* [The data]:

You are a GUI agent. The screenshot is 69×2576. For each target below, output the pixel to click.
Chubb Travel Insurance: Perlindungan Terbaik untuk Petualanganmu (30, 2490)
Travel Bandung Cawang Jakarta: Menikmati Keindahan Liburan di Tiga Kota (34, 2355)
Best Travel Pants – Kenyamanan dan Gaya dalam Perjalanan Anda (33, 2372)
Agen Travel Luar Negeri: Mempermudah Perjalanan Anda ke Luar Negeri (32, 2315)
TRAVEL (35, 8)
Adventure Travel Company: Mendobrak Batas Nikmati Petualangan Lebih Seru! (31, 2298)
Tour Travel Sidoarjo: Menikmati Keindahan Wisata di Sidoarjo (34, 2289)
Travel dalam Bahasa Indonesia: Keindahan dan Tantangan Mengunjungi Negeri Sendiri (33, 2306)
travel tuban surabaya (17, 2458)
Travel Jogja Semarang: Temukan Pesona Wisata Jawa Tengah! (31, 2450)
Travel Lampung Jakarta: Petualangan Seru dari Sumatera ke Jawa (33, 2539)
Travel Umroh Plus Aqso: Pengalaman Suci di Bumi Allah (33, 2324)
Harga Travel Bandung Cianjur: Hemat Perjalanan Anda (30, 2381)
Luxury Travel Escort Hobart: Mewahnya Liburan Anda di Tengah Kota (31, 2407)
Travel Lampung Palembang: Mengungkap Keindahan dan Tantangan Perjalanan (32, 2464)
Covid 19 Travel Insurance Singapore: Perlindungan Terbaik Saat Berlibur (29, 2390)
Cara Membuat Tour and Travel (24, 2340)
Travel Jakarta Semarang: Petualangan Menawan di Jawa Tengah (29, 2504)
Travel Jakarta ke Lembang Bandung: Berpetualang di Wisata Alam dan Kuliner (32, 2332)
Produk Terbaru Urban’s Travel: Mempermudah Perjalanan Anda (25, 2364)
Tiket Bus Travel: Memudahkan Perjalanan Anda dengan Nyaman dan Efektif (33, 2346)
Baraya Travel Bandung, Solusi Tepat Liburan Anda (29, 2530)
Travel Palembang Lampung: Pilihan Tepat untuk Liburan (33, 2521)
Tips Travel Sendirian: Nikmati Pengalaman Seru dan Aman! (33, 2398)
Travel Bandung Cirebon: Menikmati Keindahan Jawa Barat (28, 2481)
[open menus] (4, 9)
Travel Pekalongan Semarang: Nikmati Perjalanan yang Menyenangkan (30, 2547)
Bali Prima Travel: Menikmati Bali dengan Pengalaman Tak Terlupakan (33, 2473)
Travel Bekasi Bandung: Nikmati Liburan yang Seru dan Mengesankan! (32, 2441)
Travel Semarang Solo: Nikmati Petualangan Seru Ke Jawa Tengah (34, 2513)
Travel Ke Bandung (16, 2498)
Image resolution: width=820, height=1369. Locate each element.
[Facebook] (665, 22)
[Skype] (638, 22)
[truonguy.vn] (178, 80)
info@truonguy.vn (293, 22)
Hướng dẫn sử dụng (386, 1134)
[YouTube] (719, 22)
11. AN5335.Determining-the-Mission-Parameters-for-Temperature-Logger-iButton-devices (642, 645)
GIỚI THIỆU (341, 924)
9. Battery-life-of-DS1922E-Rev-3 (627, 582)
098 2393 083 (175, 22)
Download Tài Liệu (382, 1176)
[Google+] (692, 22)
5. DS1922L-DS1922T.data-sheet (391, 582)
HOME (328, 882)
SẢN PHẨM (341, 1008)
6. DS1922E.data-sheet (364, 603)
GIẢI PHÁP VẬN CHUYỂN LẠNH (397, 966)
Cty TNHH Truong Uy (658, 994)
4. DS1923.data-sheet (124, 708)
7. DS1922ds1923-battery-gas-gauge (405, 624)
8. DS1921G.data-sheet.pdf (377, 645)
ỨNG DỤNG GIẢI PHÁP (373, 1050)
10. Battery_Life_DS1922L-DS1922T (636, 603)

* [What is being asked]:
Search the listing for "Kota" and show every line where it occurs.

* [Output for this exercise]:
Travel Bandung Cawang Jakarta: Menikmati Keindahan Liburan di Tiga Kota (34, 2355)
Luxury Travel Escort Hobart: Mewahnya Liburan Anda di Tengah Kota (31, 2407)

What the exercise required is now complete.